What the task requires — Each record needs to be transcribed exactly.

BEGIN

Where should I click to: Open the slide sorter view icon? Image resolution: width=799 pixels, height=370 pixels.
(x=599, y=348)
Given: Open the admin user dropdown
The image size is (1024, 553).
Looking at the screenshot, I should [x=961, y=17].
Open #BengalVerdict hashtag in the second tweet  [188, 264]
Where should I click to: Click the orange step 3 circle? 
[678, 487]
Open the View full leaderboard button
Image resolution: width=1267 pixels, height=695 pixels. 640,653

END

Exercise output —
Where should I click to: Open the slide sorter view icon? Image resolution: width=799 pixels, height=370 pixels.
(x=599, y=348)
Given: Open the admin user dropdown
The image size is (1024, 553).
Looking at the screenshot, I should [x=961, y=17].
Open #BengalVerdict hashtag in the second tweet  [188, 264]
Where should I click to: Click the orange step 3 circle? 
[678, 487]
Open the View full leaderboard button
Image resolution: width=1267 pixels, height=695 pixels. 640,653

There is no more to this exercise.